In 1851 Gingras joined the Red River and Pembina Outfit. It was a coalition of free traders organized by Norman Kittson.
Gingras owned trading stores and dwellings at Pembina and St. Joseph and near the Souris River. His personal assets were worth $60,000, according to the Dakota Territory census of 1861. Gingras’s trading relations grew through the years. In 1862 he traded weasel pelts from Fort Garry for Mandan ponies at Fort Berthold (on the Missouri River in western Dakota Territory).
Gingras made $15,000 in 1863. Along with Pascal Breland, he led a Red River cart train from Winnipeg to St. Paul.
In 1864 Reverend J.A. Gilfillan traveled with Gingras’s Red River cart brigade from Winnipeg to Fort Abercrombie. He observed the following:
“I made arrangements with Antoine Gingras, a prominent half-breed trader....He was a large, fat, jolly man.
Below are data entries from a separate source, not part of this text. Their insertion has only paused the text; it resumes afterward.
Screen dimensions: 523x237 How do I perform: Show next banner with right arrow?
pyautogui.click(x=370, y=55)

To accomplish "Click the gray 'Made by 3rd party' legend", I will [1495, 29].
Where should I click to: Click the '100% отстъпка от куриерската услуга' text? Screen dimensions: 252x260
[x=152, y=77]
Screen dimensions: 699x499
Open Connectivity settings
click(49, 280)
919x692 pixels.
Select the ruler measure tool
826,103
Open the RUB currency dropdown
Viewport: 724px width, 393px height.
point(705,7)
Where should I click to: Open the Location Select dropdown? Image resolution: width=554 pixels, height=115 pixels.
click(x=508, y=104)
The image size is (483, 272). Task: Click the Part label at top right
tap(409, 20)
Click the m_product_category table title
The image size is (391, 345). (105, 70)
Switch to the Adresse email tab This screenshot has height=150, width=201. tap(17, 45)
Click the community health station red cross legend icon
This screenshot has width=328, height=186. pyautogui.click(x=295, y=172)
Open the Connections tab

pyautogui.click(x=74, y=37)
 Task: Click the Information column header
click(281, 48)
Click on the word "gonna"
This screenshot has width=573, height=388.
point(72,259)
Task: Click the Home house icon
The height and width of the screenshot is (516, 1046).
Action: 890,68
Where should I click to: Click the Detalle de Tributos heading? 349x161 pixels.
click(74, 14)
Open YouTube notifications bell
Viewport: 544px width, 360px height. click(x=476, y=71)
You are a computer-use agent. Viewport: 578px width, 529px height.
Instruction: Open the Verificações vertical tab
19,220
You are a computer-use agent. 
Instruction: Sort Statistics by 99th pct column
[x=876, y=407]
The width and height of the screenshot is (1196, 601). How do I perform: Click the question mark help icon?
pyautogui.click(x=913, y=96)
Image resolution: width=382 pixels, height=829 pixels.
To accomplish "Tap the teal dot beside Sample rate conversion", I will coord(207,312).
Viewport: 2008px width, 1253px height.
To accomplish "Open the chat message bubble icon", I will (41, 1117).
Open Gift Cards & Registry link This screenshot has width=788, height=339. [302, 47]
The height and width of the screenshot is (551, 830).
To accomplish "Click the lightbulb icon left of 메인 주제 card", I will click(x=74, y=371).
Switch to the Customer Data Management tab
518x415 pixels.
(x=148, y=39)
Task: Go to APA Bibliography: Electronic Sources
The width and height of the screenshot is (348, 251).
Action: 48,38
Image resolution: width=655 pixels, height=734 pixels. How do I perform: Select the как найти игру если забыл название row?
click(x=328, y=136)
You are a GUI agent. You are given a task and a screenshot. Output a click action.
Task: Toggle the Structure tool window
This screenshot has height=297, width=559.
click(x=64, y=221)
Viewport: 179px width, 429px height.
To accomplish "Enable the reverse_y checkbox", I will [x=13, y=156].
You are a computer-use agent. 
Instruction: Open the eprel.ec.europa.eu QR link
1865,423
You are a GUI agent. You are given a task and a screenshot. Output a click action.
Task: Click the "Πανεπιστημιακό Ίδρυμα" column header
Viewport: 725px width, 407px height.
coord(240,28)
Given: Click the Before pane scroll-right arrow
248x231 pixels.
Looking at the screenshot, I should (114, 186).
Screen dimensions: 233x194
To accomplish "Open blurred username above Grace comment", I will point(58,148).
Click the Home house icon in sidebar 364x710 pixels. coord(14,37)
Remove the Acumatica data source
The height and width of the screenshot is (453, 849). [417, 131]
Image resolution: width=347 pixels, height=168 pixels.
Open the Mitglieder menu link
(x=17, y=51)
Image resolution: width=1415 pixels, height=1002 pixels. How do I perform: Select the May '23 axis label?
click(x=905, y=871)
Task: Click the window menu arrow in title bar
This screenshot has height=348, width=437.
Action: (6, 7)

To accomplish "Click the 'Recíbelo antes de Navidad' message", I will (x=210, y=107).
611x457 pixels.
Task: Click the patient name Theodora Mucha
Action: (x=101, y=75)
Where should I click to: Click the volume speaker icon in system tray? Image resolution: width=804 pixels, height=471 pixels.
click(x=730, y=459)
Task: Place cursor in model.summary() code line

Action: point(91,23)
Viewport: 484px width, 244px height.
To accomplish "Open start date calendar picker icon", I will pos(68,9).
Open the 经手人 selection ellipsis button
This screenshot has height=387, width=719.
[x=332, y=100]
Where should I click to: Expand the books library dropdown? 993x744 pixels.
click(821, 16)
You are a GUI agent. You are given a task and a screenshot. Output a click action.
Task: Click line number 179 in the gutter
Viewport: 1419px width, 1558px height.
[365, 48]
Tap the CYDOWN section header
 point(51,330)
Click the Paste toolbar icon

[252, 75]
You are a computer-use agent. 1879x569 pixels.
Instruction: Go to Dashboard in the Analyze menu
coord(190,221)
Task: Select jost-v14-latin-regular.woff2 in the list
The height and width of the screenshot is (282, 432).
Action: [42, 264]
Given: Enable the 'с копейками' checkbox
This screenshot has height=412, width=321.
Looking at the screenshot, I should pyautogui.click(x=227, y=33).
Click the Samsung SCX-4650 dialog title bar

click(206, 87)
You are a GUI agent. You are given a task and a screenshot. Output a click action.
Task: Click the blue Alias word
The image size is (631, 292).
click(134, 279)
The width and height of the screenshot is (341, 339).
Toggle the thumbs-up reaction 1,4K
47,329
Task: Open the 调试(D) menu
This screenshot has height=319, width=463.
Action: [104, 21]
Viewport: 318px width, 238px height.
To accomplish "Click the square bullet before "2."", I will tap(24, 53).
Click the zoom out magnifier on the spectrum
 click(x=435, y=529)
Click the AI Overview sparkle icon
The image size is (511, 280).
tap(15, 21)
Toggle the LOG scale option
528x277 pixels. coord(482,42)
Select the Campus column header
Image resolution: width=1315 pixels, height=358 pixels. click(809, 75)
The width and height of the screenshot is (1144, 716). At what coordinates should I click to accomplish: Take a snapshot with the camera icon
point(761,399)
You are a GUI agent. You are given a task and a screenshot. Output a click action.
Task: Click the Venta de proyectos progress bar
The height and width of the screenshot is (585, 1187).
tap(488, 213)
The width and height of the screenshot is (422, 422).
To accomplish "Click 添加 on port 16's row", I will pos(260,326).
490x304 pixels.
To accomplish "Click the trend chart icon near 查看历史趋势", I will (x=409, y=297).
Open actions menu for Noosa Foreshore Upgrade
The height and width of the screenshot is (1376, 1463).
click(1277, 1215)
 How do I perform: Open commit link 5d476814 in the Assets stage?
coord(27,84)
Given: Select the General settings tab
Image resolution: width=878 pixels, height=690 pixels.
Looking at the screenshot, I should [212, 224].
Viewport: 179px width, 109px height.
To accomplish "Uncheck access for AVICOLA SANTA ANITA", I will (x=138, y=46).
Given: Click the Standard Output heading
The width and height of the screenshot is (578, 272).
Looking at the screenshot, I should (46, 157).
I remember he was continually singing one song on the way, the tune of which I remember perfectly well to this day.....as well as some of the words....though they were in French, of which I did not understand a word....Hearing it so incessantly, as I generally traveled with Mr. Gingras, that song, to use a modern expression, “got on my nerves.”
In 1872 and 1873 the Northern Boundary Survey parties purchased pork and other supplies from the Gingras store in St. Joseph. With the disappearance of the buffalo herds, pemmican was no longer available, so Gingras raised pigs as a supply of meat for his trading operations.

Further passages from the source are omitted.